Au crépuscule de sa vie, le roi Salman apparaît moins dans les affaires courantes, laissant la gestion quotidienne à son fils et prince héritier. Pourtant, sa présence demeure la clé de voûte du système. Il reste le garant ultime de l'unité nationale et de la stabilité de la famille régnante. Chaque apparition publique est scrutée, chaque discours analysé comme l'expression de la volonté souveraine. Il a réussi à opérer la transition la plus délicate de l'histoire du royaume : le passage du pouvoir de la génération des fils du fondateur à celle des petits-fils. En choisissant d'imposer son fils, il a pris le risque de la division familiale pour assurer, selon sa vision, la pérennité de l'État face aux défis du XXIe siècle.

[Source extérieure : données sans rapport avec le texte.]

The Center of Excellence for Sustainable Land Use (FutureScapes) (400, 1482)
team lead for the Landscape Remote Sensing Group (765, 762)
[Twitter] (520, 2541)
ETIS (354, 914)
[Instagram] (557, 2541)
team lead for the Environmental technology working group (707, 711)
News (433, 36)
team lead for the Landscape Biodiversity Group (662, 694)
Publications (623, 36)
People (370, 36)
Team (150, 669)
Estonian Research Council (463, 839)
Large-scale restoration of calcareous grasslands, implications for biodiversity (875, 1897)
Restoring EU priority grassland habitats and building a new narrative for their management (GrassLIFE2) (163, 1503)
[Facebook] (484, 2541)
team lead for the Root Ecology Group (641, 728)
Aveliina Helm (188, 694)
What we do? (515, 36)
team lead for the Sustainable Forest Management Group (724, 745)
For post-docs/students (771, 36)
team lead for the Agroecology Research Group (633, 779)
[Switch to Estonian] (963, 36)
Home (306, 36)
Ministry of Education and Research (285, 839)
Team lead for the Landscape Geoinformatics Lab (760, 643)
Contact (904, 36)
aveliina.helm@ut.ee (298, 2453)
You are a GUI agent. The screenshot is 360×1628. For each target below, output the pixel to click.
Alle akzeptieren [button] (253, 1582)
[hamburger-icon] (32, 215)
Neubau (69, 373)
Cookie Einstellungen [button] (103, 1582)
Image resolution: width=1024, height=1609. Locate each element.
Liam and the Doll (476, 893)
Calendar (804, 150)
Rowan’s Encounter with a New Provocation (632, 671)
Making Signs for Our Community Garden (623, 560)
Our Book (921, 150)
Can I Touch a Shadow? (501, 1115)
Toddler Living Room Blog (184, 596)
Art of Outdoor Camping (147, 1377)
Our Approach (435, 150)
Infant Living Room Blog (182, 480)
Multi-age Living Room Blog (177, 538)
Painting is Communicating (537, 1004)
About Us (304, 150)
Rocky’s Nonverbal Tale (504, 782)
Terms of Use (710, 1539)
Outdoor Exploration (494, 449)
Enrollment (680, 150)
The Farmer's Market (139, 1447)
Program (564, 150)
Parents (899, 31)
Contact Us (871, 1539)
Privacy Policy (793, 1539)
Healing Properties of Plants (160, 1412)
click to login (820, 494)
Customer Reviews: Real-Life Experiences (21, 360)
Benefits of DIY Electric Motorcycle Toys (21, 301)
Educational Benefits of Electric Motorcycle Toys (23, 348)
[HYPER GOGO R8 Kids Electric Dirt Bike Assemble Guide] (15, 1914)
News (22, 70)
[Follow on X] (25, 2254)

Son parcours est celui d'un homme d'État qui a su attendre son heure, accumulant patiemment expérience et réseaux pendant un demi-siècle de gouvernance locale avant de déployer, une fois sur le trône, une vision qui transforme radicalement la nature même du pouvoir saoudien. Il n'est pas simplement un roi de plus dans la liste des monarques saoudiens ; il est celui qui a refermé le chapitre de la fondation pour ouvrir, avec une détermination parfois implacable, celui de la refondation. Entre tradition wahhabite et nationalisme saoudien, entre solidarité dynastique et concentration du pouvoir, Salman bin Abdulaziz aura été l'architecte d'une Arabie saoudite nouvelle, dont les contours définitifs et les conséquences à long terme restent encore à écrire par l'histoire. Il laisse un royaume en pleine mutation, ayant troqué la prudence du consensus pour l'efficacité de la verticalité, un pari historique dont il porte l'entière responsabilité devant son peuple et devant l'histoire de sa lignée.